Sudah diduga. Neneknya pasti akan membicarakan jodoh juga pada akhirnya. Sudah ke sekian kalinya neneknya itu selalu menyuruhnya mencari jodoh saat di telepon. Ini akibat karena sudah tidak ada yg membantu merawat dan membantu Gavin dalam kehidupan pribadi. Dan sesungguhnya, Gavin merasa tidak membutuhkan itu. "Iya iya nek. Nanti saja ya." Ucapnya malas, apelnya hampir abis namun neneknya masih sanggup berceloteh dengan nyaring dari sebrang telepon.

*****

Ckiitt

Setelah sekitar 10 menit berkendara, Aiden menghentikan motornya di samping trotoar. Sepertinya ia telah sampai di tempat tujuan. Ia mengecek kembali kertas yang tertempel di sekotak dus. "Jl Bypass 3." Aiden kembali menengok ke rumah di depannya, "wow. Mewah banget."

*****

Gavin mencomot apel kedua, entah kapan ia bisa menyelesaikan aktifitas ganti pakaiannya jika neneknya mempunyai daftar panjang untuk menyemprotnya.
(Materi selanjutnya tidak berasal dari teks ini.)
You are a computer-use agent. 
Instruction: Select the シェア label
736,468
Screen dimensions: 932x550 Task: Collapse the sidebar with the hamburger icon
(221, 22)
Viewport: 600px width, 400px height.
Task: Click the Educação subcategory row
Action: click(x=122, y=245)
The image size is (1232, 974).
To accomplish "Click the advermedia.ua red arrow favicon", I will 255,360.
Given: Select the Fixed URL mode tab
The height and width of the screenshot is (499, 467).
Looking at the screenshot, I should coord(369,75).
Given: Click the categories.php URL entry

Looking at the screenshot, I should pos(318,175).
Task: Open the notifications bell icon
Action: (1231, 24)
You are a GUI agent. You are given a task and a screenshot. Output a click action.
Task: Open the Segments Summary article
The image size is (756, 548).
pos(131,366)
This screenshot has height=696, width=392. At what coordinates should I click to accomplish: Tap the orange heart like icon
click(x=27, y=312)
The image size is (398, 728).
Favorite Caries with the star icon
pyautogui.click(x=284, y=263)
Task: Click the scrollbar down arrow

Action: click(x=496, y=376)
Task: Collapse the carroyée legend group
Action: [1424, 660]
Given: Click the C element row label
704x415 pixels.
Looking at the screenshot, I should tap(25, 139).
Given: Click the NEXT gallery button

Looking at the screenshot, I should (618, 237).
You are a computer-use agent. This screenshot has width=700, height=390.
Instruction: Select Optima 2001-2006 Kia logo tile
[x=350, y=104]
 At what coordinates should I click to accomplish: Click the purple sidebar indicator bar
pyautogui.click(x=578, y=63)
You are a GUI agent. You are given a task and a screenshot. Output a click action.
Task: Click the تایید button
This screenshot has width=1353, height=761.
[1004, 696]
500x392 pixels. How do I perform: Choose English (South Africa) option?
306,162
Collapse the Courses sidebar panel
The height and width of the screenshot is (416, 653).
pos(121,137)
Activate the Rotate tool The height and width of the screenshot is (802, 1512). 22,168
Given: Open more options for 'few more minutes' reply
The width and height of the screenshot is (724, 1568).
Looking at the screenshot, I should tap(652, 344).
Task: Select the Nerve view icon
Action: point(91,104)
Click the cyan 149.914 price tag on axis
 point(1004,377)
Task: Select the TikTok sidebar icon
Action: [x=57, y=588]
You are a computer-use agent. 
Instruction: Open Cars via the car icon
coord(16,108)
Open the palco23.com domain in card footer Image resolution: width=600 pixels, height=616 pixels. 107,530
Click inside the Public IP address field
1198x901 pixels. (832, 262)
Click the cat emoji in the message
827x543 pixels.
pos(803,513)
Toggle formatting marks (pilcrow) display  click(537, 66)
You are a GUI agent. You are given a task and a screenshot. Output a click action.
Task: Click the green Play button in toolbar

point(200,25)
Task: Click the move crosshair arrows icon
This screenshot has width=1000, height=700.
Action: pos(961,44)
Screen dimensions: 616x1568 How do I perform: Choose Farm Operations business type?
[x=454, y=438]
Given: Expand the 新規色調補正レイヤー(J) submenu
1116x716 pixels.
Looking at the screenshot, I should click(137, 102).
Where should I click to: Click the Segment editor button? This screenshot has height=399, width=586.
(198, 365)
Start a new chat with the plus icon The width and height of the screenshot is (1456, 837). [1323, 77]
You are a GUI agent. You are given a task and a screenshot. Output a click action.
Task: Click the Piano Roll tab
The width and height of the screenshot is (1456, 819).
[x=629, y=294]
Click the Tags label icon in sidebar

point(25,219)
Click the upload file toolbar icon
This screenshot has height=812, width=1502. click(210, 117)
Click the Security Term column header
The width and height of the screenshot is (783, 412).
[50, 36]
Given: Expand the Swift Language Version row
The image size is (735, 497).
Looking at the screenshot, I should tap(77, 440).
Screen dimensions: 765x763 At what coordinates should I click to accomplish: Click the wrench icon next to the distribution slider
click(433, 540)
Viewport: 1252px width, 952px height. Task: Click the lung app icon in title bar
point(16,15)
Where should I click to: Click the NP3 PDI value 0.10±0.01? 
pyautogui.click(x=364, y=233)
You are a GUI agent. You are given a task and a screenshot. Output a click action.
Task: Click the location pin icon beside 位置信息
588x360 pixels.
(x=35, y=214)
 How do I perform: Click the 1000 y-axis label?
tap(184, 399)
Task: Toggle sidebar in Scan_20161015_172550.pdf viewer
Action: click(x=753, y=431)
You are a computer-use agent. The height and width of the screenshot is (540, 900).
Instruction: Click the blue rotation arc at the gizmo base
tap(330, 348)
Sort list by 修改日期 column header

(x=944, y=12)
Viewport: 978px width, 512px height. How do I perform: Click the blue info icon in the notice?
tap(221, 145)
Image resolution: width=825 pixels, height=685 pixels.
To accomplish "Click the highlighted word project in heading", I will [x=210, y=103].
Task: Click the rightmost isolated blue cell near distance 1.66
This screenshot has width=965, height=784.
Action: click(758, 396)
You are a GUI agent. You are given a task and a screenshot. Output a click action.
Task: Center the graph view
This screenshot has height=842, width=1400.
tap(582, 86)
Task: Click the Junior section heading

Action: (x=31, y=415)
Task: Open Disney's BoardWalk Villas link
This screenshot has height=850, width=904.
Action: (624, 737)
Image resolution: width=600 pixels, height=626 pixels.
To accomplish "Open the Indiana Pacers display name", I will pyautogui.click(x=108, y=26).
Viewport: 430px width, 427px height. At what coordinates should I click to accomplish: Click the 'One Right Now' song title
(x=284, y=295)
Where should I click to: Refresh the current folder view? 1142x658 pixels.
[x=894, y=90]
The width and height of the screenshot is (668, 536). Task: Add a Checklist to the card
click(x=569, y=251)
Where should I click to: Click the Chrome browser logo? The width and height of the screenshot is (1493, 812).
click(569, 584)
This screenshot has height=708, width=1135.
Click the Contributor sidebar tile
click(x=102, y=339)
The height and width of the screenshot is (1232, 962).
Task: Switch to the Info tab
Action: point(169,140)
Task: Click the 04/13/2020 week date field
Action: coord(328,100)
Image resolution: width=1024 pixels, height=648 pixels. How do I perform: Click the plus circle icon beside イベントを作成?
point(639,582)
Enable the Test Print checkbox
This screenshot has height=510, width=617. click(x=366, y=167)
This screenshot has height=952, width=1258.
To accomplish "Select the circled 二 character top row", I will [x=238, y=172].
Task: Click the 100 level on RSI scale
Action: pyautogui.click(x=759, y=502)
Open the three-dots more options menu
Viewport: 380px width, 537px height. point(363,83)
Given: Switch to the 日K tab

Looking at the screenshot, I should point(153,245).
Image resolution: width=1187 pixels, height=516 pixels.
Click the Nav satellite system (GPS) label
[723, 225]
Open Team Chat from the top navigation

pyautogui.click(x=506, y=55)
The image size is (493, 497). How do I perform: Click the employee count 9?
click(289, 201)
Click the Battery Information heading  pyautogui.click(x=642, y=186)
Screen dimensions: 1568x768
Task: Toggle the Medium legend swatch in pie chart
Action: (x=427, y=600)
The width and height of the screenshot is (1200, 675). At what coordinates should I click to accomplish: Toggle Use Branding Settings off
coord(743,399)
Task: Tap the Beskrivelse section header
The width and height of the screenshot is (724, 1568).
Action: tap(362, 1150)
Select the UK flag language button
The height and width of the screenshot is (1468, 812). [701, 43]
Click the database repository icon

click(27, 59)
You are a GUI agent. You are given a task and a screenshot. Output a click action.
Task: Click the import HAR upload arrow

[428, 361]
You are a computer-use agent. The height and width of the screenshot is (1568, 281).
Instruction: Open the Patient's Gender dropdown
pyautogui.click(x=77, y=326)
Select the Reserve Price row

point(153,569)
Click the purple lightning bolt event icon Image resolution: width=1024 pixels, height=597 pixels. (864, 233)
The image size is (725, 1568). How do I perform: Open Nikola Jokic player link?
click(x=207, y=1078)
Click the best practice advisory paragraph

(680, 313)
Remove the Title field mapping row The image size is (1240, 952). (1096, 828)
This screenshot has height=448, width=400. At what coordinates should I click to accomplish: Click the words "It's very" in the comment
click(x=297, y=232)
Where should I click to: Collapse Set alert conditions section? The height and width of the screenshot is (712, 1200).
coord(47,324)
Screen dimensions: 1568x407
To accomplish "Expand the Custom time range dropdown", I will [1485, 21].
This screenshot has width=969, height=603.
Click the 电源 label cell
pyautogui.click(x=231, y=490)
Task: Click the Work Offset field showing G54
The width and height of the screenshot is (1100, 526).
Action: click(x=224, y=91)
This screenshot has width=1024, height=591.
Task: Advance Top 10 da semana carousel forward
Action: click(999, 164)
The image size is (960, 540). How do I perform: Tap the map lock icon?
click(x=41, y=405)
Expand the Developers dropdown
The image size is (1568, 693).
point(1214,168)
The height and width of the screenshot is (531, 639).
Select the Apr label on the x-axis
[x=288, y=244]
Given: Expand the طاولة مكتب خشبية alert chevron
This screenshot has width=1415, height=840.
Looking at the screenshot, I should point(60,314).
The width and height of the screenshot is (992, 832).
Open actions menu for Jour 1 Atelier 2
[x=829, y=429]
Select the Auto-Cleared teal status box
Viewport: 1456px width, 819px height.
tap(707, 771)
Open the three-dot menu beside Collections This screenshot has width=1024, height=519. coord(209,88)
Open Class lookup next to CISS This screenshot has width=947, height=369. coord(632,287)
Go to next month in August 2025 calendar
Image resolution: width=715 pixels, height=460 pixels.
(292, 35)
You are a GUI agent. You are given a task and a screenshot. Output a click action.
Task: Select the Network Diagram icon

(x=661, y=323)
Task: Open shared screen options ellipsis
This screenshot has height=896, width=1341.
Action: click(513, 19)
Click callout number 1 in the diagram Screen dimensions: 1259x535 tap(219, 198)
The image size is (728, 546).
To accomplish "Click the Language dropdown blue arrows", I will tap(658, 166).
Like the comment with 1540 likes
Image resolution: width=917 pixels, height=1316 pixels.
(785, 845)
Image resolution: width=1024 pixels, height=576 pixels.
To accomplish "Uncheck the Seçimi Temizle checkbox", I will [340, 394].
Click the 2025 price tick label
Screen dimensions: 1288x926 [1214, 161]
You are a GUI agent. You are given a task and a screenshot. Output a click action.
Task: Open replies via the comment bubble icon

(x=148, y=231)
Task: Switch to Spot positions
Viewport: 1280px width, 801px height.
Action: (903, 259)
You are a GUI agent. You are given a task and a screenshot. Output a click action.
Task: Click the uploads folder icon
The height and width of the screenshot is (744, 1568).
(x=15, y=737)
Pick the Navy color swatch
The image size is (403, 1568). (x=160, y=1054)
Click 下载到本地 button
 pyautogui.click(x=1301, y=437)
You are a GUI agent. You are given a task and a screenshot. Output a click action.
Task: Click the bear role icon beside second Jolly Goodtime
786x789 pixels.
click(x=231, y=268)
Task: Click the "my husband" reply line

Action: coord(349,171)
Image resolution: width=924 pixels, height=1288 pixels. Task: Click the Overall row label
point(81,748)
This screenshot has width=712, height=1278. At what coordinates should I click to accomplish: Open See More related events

"Gavin, dengarkan nenek.."

Lelaki berumur 28 tahun itu ber-"hmm" ria sementara mulai mengambil remote tv.

"Dapatkan calon istrimu hari ini atau kau akan dijodohkan dengan Karen."

Wait.. What?

Deg

Sialan! Gavin mengumpat keras keputusan ekstrem neneknya itu. Karen adalah wanita yang mengejar-ngejarnya sejak ia bertemu dengannya di rumah sakit 3 tahun lalu. Entah kenapa Karen terasa begitu mengerikan di mata Gavin.

"Ap-"

"No protes! Atau mobilmu dan Property real estate mu akan kusita!"

"Bagaimana nenek bisa mel-"

Ting Tong

Batinnya kembali mengumpat mendengar bel rumahnya berbunyi tiba-tiba. "Sebentar nek. Ada tamu." Ucapnya seraya menjauhkan telepon rumahnya dari telinganya dan berjalan ke arah pintu. "Ya?"

"Ummm ini. Ada paket. Silahkan bertanda tangan di- eh? Pulpen ku mana ya?"

Gavin mematung. Kurir yang mengantarkan paketnya terlihat cukup menarik.

"Umm maaf pak, apa anda punya pulpen? Sepertinya pulpen saya terjatuh, kantong baju saya bolong ternyata. Hehe"

Pria tampan itu menaikkan alis serta ujung bibir kanannya. Apa dia baru saja dipanggil 'pak'? Bapak? Pada umurnya yang masih muda? Dan bagaimana dengan wajah tampannya ini?

"Pak?"

"..."

"Pak??" Gavin melihat gadis kurir itu melambaikan tangannya di hadapan wajah tampannya. Dan.. Ia tersentak. Senyumannya pudar dan kembali ke wajah menyebalkan andalannya.

"Apa kau mau menjadi istriku?"

Yak. To the point.

"Ha?"

"Aku tidak akan mengulanginya."

Gadis kurir itu terlihat kikuk dan meneguk air liurnya dengan susah payah. Gavin merasa gadis itu cukup lucu untuk seorang kurir yang biasanya sangat teliti.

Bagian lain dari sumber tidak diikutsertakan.